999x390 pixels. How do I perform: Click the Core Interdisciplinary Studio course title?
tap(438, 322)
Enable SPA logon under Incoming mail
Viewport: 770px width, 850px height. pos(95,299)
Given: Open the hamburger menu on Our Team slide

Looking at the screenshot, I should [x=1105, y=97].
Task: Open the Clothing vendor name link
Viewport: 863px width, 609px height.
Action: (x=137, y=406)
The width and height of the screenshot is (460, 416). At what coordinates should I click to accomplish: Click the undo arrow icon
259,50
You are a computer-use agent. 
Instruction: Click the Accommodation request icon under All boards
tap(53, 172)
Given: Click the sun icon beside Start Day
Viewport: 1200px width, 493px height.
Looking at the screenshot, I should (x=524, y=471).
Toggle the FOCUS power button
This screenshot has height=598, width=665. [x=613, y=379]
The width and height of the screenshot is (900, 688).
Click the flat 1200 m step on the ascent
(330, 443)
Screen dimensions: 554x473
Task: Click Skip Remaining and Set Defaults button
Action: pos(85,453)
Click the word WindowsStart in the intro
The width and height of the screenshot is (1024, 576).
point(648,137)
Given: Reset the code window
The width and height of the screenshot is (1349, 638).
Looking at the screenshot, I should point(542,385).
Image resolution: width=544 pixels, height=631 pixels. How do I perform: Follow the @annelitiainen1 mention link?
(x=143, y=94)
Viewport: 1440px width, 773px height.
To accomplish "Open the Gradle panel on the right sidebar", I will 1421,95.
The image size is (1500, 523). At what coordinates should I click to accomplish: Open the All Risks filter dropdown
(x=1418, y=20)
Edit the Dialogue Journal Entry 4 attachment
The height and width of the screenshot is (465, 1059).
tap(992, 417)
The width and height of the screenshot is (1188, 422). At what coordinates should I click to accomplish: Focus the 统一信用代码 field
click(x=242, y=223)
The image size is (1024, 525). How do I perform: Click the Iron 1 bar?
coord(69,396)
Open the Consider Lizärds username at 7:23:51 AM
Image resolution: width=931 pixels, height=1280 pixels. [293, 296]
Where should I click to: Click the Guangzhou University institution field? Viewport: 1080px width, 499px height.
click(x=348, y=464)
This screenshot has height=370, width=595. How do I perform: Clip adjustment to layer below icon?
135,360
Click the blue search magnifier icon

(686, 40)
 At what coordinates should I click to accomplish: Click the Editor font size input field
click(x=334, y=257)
____
# Activity
The entries above must be output exactly, with every line preserved.

# Exercise response
999x390 pixels. How do I perform: Click the Core Interdisciplinary Studio course title?
tap(438, 322)
Enable SPA logon under Incoming mail
Viewport: 770px width, 850px height. pos(95,299)
Given: Open the hamburger menu on Our Team slide

Looking at the screenshot, I should [x=1105, y=97].
Task: Open the Clothing vendor name link
Viewport: 863px width, 609px height.
Action: (x=137, y=406)
The width and height of the screenshot is (460, 416). At what coordinates should I click to accomplish: Click the undo arrow icon
259,50
You are a computer-use agent. 
Instruction: Click the Accommodation request icon under All boards
tap(53, 172)
Given: Click the sun icon beside Start Day
Viewport: 1200px width, 493px height.
Looking at the screenshot, I should (x=524, y=471).
Toggle the FOCUS power button
This screenshot has height=598, width=665. [x=613, y=379]
The width and height of the screenshot is (900, 688).
Click the flat 1200 m step on the ascent
(330, 443)
Screen dimensions: 554x473
Task: Click Skip Remaining and Set Defaults button
Action: pos(85,453)
Click the word WindowsStart in the intro
The width and height of the screenshot is (1024, 576).
point(648,137)
Given: Reset the code window
The width and height of the screenshot is (1349, 638).
Looking at the screenshot, I should point(542,385).
Image resolution: width=544 pixels, height=631 pixels. How do I perform: Follow the @annelitiainen1 mention link?
(x=143, y=94)
Viewport: 1440px width, 773px height.
To accomplish "Open the Gradle panel on the right sidebar", I will 1421,95.
The image size is (1500, 523). At what coordinates should I click to accomplish: Open the All Risks filter dropdown
(x=1418, y=20)
Edit the Dialogue Journal Entry 4 attachment
The height and width of the screenshot is (465, 1059).
tap(992, 417)
The width and height of the screenshot is (1188, 422). At what coordinates should I click to accomplish: Focus the 统一信用代码 field
click(x=242, y=223)
The image size is (1024, 525). How do I perform: Click the Iron 1 bar?
coord(69,396)
Open the Consider Lizärds username at 7:23:51 AM
Image resolution: width=931 pixels, height=1280 pixels. [293, 296]
Where should I click to: Click the Guangzhou University institution field? Viewport: 1080px width, 499px height.
click(x=348, y=464)
This screenshot has height=370, width=595. How do I perform: Clip adjustment to layer below icon?
135,360
Click the blue search magnifier icon

(686, 40)
 At what coordinates should I click to accomplish: Click the Editor font size input field
click(x=334, y=257)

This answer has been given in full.